Head chef Keith Gregory put the dish together, serving the meat medium rare, and pairing it with as much Marlborough produce as he could source.
His final product was a pan roasted venison short loin, served medium rare with Marlborough cherries, Pinoli pine nut glaze, cold smoked potatoes, a cauliflower puree, local baby carrots and beetroot, finished with a green micro herb garnish.
The dish has been on the menu at the Vineyard Kitchen for the past two months, during which it was tasted by a pair of mystery judges, who have described it as “perfectly prepared”.
“The venison was perfectly prepared (well cooked and well rested) to medium rare as promised on the menu. It was very tender and most definitely the hero of the dish,” the judges say.

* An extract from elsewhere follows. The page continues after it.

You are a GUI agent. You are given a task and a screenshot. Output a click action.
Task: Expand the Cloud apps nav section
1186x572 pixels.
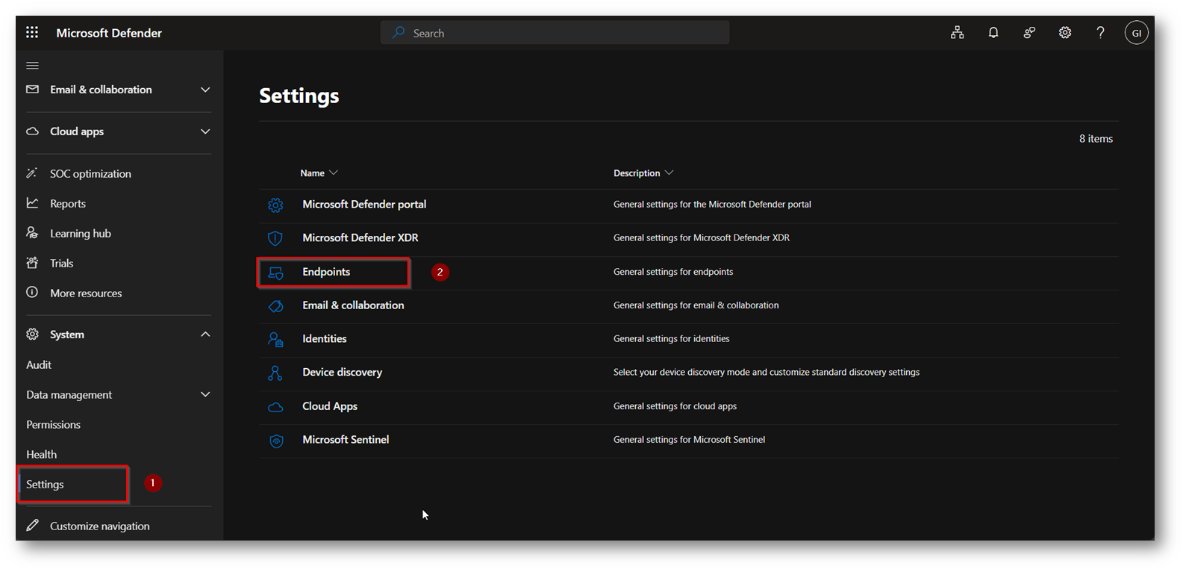205,131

“The cut of meat that was chosen was ideal for this choice. The use of local Pinoli pine nuts was a great choice to add crunch to the dish and worked well with the cherry glaze.”
Keith’s dish was a top contender in the competition, narrowly missing out on being one of the 12 finalists, but gaining a spot in the Top 20 in New Zealand, the judges said.

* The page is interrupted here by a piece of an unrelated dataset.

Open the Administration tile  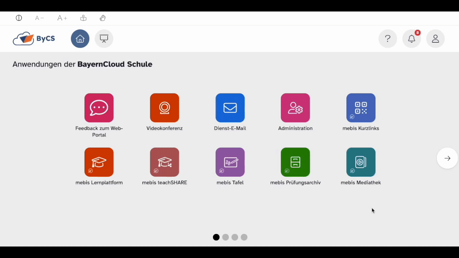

Seventy three dishes were entered in the competition.
They were judged on how they showcased the red meat, and their presentation, preparation, cooking, taste, texture and creativity.
The Saint Clair Vineyard Kitchen venison dish is described by Keith as having smoky, earthy, fruity flavours, and has been matched with the Saint Clair Pioneer Block 15 Strip Block Pinot Noir 2012.